** Begin **

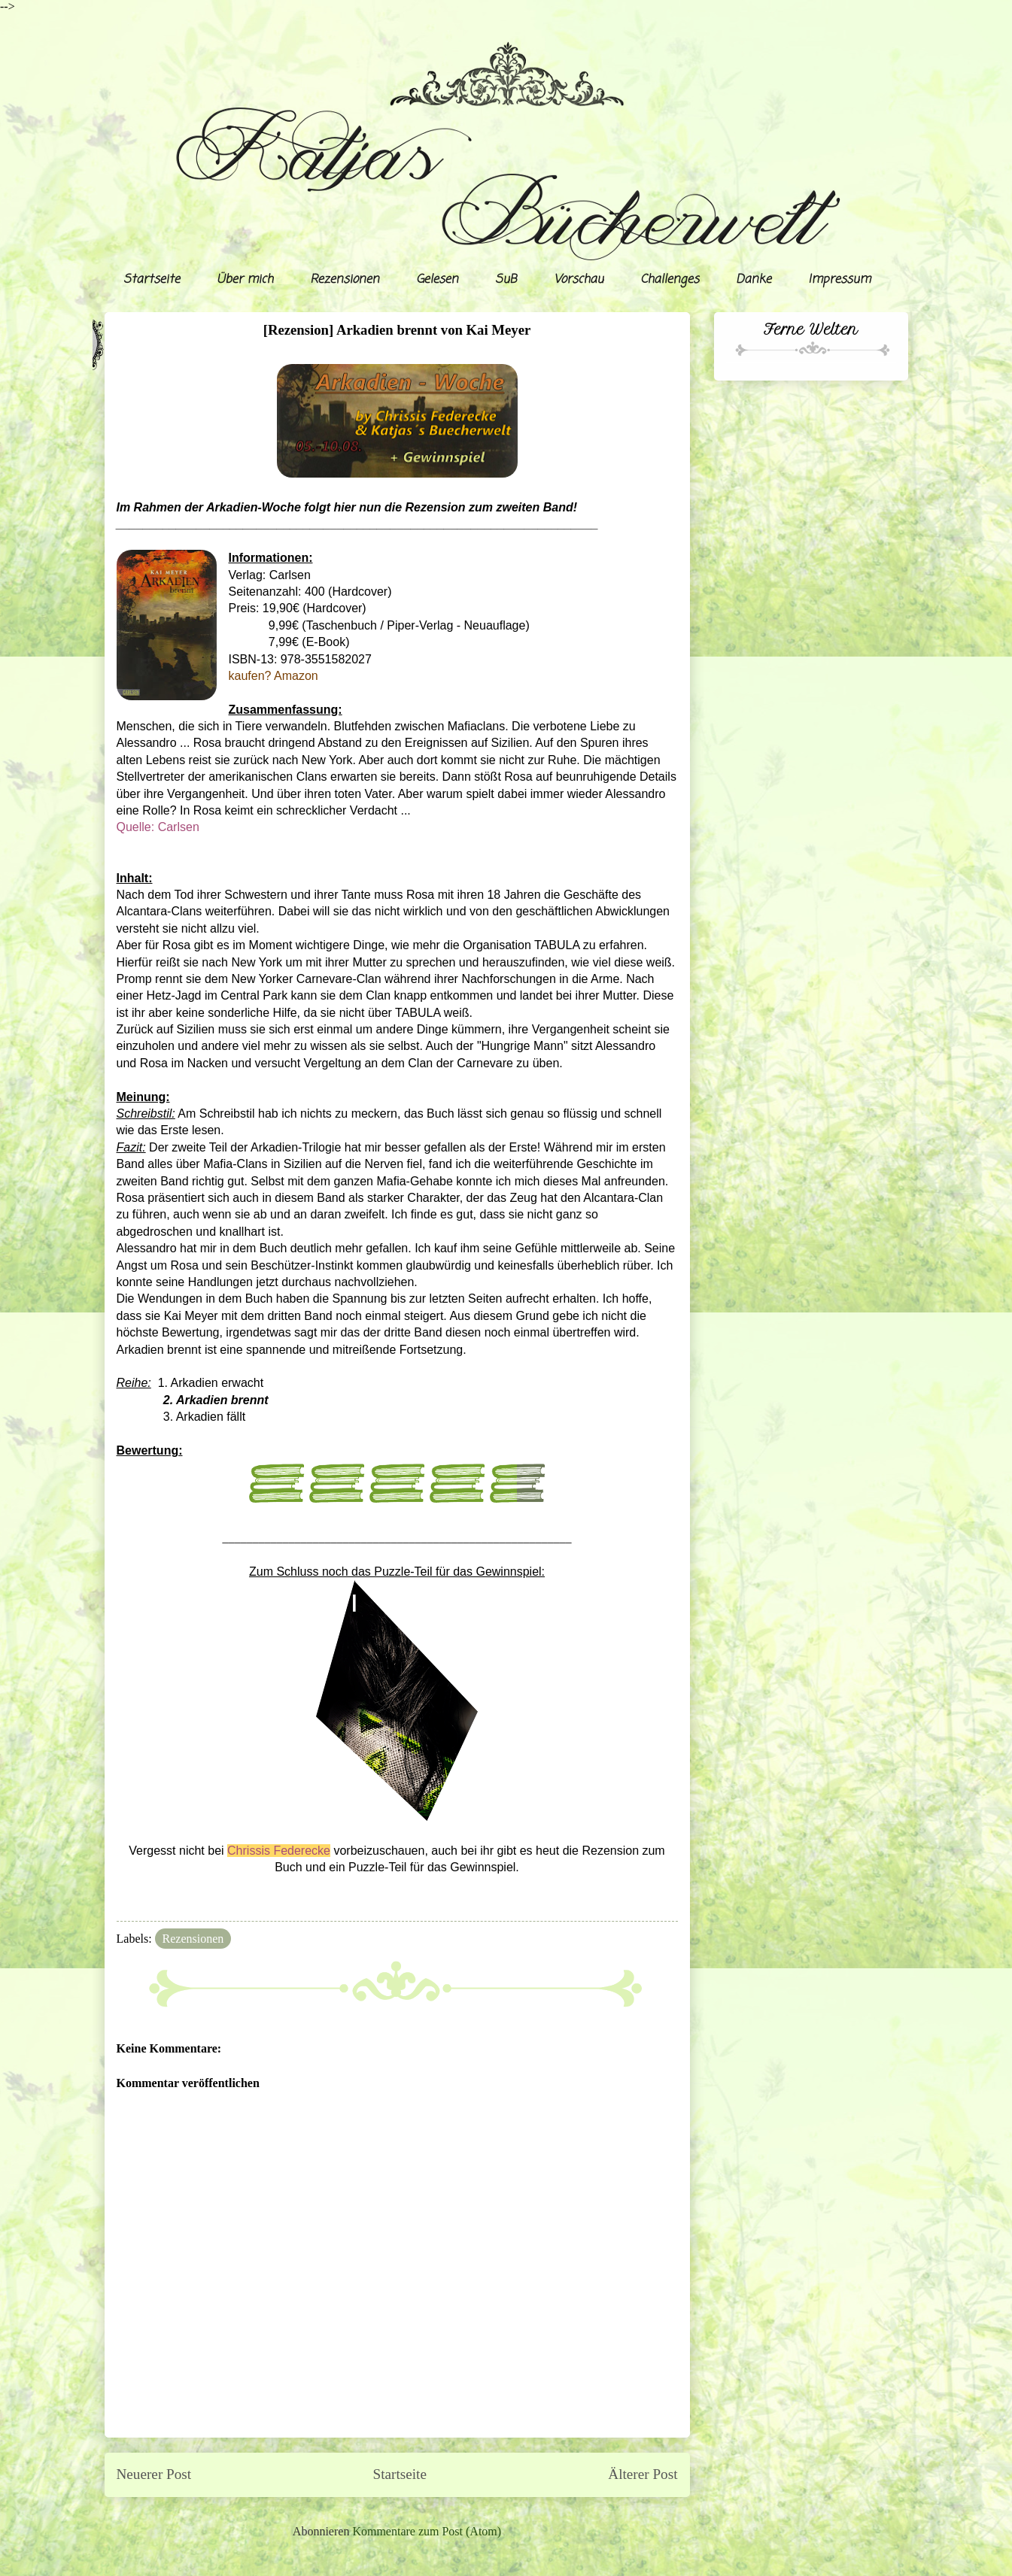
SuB (506, 280)
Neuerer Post (154, 2474)
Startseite (151, 280)
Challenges (669, 280)
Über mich (245, 280)
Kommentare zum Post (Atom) (426, 2531)
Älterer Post (642, 2474)
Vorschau (578, 280)
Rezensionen (344, 280)
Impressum (839, 280)
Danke (753, 280)
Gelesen (437, 280)
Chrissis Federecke (278, 1850)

** End **

## What to produce
Extract all of the lines above word for word, leaving out the picture.

## Answer to this exercise
SuB (506, 280)
Neuerer Post (154, 2474)
Startseite (151, 280)
Challenges (669, 280)
Über mich (245, 280)
Kommentare zum Post (Atom) (426, 2531)
Älterer Post (642, 2474)
Vorschau (578, 280)
Rezensionen (344, 280)
Impressum (839, 280)
Danke (753, 280)
Gelesen (437, 280)
Chrissis Federecke (278, 1850)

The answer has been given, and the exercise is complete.